Further to this, the number of People per home ratio in Perth is dropping. There are going to be more and more single people and couples living in a home in the future than large 4 and 5 person families under one roof. You are effectively building for the future or future proofing the home and your investment.
What if I don't want to rent an area out, could I just share the second area out with a friend. Yes its called "Dual Share"
By having a Dual Share dual occupancy home, two first homebuyers can move into a far better area with a far more affordable home loan. They can be happier as they avoid fringe areas around Perth that typically fall further in a downturn market and are closer to better amenities.
Some of my own clients have built in what they thought was a great area due to lakes, playgrounds and affordable land, only to sell up and move closer to Perth or their work 3 and 5 years later. The main reason was the amount of travel time and vehicle costs to and from the office.
Apartments are a great alternative if your over 55, but what if you have a family or would like to have a yard or garden. Apartments are not Family friendly, nor do you technically own a plot of land, so future borrowing, plus valuations become a real issue. A duplex dual occupancy home offers a large plot of land, your own yard and far better privacy than an apartment. You couldn’t have two families sharing an apartment, but with a dual occupancy you can!

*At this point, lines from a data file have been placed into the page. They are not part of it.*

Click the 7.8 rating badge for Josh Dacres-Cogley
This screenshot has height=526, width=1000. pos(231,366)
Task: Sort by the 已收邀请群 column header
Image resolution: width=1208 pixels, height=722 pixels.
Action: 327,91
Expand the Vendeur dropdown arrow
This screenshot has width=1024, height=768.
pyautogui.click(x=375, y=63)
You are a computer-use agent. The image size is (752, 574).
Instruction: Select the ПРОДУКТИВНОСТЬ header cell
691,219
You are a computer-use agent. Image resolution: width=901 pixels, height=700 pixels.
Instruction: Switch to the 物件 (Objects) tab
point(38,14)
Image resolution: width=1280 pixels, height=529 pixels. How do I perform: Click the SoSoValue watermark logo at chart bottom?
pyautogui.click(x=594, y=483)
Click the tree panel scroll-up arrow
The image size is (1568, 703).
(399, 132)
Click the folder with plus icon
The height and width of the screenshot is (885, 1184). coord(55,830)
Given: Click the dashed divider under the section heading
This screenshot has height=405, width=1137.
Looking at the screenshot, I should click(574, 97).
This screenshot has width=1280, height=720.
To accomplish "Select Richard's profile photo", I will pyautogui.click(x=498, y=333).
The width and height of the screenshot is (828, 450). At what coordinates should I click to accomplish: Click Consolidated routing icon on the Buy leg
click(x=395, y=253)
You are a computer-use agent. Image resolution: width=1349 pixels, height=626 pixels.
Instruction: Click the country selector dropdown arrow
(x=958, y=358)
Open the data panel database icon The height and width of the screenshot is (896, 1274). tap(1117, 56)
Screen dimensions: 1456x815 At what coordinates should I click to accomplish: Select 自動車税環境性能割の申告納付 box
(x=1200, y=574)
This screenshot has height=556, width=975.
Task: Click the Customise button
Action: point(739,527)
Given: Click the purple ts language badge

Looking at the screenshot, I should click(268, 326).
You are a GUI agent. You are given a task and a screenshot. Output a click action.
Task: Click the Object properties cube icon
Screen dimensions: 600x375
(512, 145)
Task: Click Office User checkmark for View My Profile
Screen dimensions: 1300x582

What home builders in Perth won’t tell you is the best “bang for buck” investment. Due to the complexity of dual occupancy design, uneducated public perception, and additional council time frames, it’s easier to recommend the traditional first home buyer floor plan that doesn’t need planning approval, doesn’t have additional time frames and doesn’t scare a first home buyer away due to being an advanced form of property investment. This really is shameful advice when you look at the statistics that the ABC brought out 2 week ago about affordability for first home buyers. (refer above diagram).
The above graph clearly shows it is now harder than ever to get your first home loan approved because of the amount of deposit required. The average deposit in Perth for a first home buyer is now over $105,000. Sharing a home together with completely independent spaces can halve this amount.